* The task *
Pull every line from the records that has the word "will" in it.

(Collected data entries)
──────
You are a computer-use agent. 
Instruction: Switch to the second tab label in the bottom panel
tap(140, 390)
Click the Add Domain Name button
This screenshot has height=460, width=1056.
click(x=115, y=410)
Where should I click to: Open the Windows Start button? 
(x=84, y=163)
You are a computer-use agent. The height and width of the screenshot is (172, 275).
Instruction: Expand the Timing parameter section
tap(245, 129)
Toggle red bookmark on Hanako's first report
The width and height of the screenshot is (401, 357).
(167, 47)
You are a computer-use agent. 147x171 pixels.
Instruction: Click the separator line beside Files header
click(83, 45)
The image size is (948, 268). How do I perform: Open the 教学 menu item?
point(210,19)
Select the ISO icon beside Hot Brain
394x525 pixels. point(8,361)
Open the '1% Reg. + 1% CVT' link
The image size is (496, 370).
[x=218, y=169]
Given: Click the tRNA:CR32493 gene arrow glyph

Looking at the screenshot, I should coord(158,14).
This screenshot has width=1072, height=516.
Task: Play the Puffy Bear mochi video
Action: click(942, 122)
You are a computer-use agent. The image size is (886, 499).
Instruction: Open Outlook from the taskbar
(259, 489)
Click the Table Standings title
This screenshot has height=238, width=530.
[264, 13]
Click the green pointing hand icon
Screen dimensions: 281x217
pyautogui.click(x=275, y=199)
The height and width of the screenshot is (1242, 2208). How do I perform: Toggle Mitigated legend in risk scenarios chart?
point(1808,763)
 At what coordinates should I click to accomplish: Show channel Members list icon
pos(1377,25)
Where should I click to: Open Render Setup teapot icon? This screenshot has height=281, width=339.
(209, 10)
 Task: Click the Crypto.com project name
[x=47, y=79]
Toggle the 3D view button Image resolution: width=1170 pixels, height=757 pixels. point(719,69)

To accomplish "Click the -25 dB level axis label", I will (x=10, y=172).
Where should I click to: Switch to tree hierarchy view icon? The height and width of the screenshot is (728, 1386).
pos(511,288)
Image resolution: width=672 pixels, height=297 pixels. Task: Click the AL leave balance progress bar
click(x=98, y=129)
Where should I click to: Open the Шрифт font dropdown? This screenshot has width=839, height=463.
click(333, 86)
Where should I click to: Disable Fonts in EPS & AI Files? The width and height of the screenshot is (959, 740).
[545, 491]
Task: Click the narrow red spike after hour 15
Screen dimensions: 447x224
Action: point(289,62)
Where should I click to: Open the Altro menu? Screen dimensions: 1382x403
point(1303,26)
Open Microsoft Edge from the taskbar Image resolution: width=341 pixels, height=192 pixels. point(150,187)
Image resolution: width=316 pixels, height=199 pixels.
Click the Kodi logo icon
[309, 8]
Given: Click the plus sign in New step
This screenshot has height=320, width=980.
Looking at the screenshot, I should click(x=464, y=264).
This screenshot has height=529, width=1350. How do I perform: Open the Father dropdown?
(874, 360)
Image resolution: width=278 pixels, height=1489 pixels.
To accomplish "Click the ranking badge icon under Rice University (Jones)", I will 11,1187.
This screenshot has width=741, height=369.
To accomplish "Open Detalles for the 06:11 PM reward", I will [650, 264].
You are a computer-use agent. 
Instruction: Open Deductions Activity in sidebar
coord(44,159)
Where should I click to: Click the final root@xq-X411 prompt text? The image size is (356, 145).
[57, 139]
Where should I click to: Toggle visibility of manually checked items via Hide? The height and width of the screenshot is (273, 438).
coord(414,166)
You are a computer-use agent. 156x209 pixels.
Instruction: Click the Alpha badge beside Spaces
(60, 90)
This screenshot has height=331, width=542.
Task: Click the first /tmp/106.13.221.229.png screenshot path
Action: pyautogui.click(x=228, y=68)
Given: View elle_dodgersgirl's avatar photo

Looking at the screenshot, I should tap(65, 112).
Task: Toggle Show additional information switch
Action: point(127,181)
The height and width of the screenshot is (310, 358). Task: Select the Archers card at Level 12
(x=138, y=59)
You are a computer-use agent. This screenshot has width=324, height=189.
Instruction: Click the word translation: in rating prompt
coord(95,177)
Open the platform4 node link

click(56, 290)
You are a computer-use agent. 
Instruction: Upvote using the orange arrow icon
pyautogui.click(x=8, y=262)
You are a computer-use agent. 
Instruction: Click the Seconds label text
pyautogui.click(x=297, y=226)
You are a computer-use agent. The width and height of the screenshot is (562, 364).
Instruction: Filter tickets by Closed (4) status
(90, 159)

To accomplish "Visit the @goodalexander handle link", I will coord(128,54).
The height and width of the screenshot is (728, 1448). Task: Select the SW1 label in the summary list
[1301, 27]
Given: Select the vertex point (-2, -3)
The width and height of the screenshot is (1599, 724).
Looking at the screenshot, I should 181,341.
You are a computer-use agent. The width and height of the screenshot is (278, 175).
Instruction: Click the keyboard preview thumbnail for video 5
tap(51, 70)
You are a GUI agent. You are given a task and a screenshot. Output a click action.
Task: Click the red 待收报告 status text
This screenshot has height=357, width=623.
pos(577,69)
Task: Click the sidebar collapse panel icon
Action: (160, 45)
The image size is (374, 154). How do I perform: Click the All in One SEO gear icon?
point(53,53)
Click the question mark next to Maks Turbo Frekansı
──────
* Reply to the exercise *
To accomplish "Click the -25 dB level axis label", I will (x=10, y=172).
To accomplish "Click the ranking badge icon under Rice University (Jones)", I will 11,1187.
To accomplish "Open Detalles for the 06:11 PM reward", I will [650, 264].
To accomplish "Visit the @goodalexander handle link", I will coord(128,54).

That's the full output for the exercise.